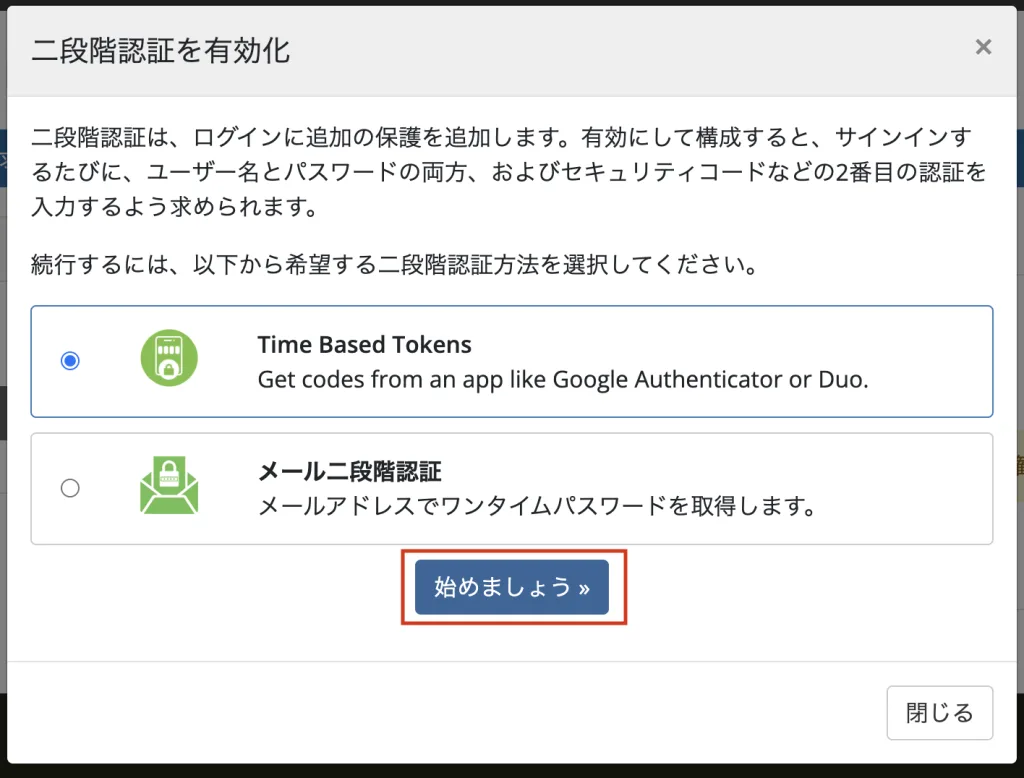Click the circular green badge for Time Based Tokens
Screen dimensions: 1024x778
(x=168, y=358)
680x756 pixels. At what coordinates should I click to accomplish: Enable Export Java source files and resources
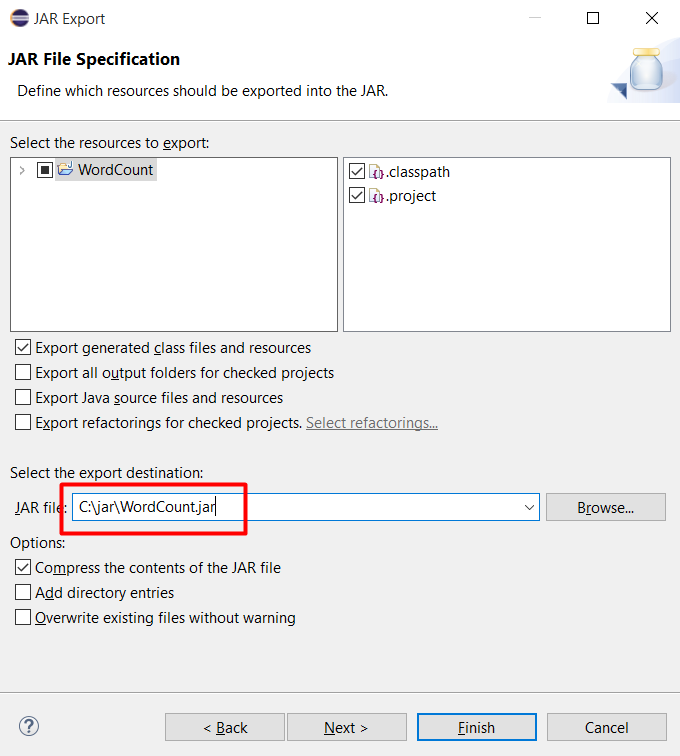click(x=23, y=398)
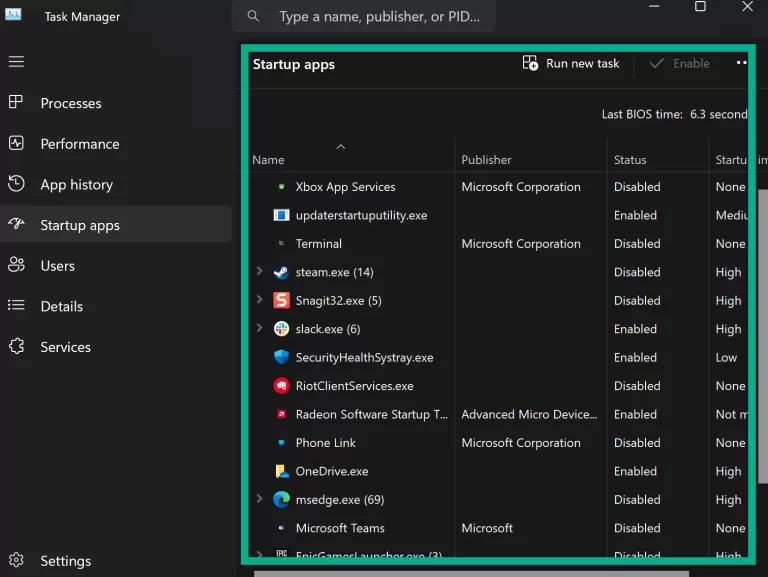
Task: Expand the slack.exe (6) group
Action: coord(260,328)

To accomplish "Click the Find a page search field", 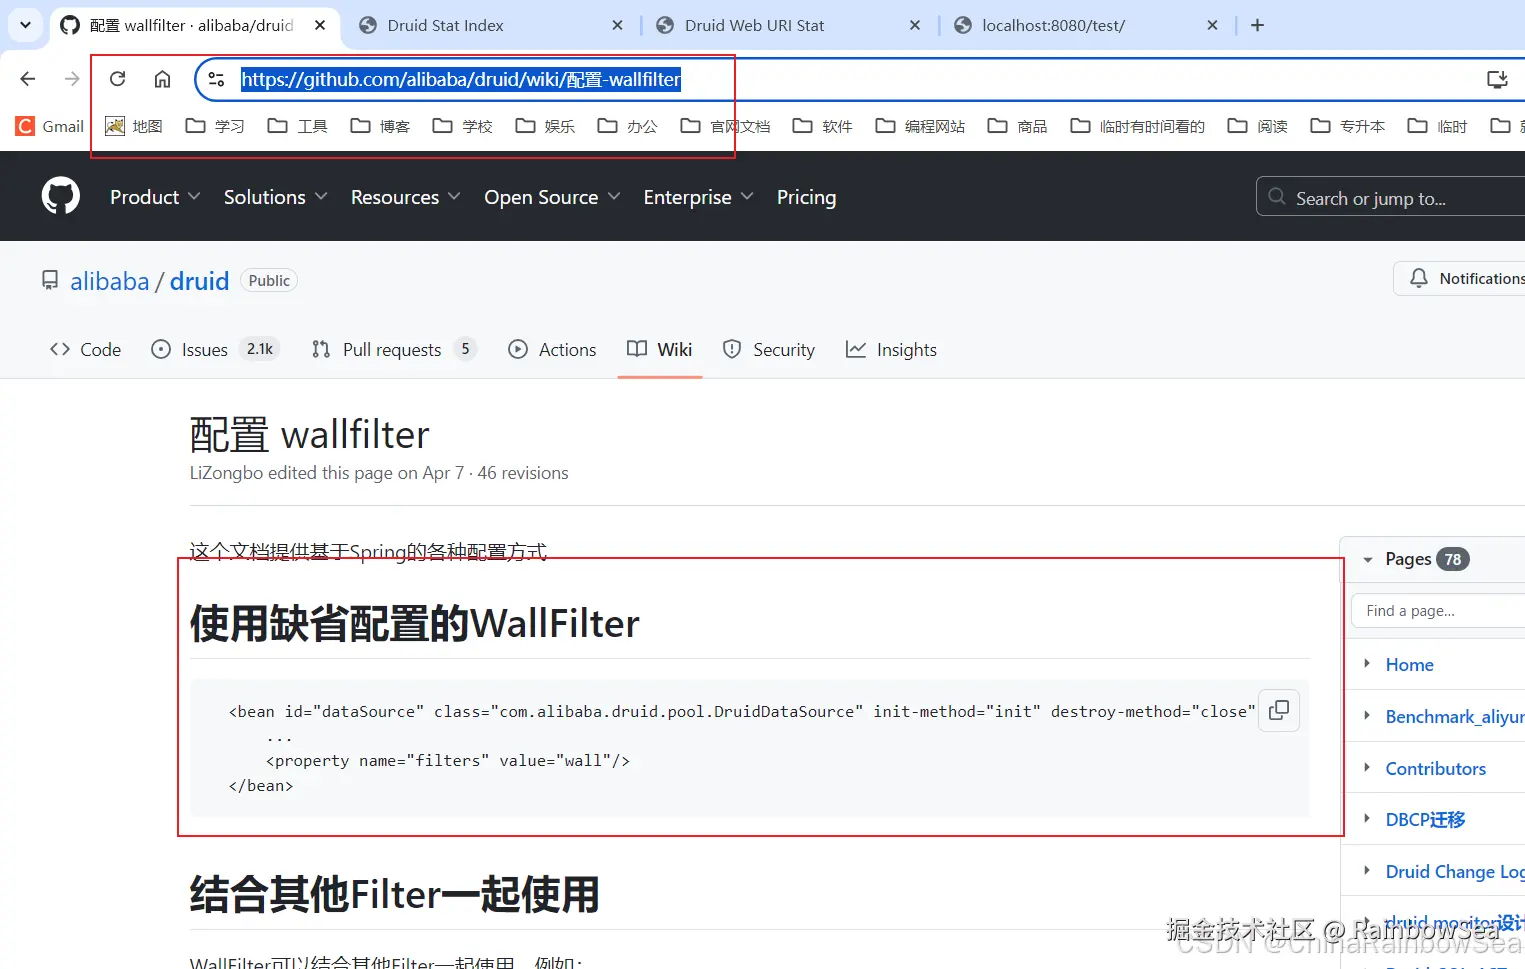I will (x=1437, y=610).
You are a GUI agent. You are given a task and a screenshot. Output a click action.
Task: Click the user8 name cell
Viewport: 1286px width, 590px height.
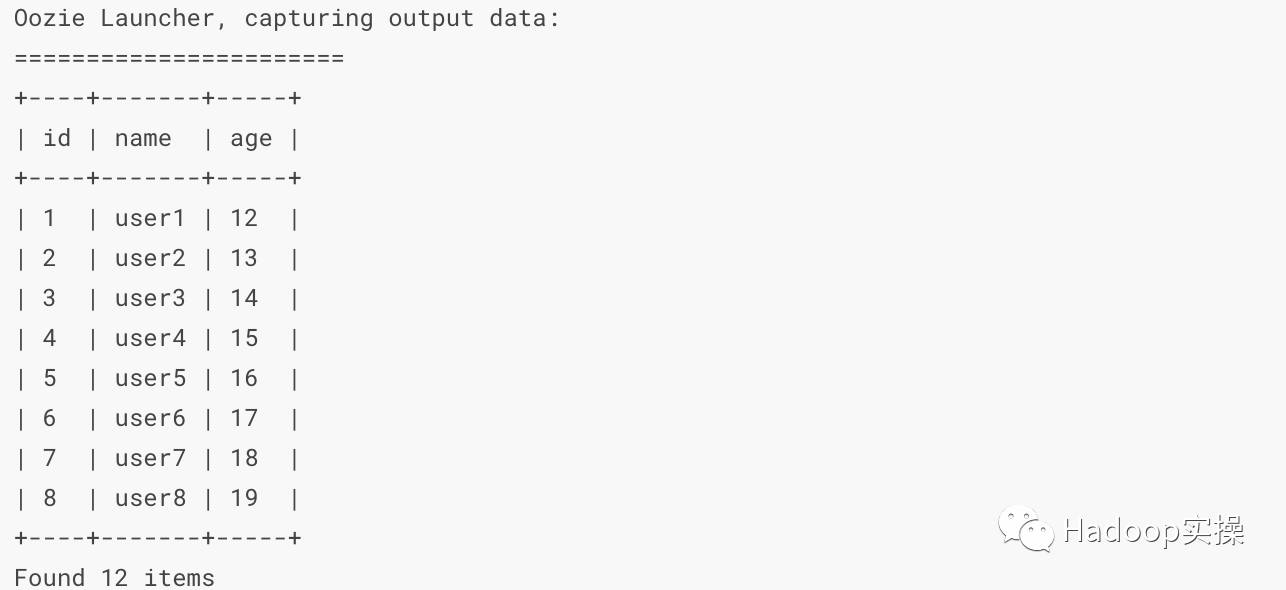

*Your instructions*. Render as a Markdown table, with columns headed "No." and "Line", every line starting with the line with "You are a GUI" and going on through the end of the entries, omitting blank lines and pictures.

*Finished answer*.
| No. | Line |
|---|---|
| 1 | You are a GUI agent. You are given a task and a screenshot. Output a click action. |
| 2 | Task: Click the user8 name cell |
| 3 | Viewport: 1286px width, 590px height. |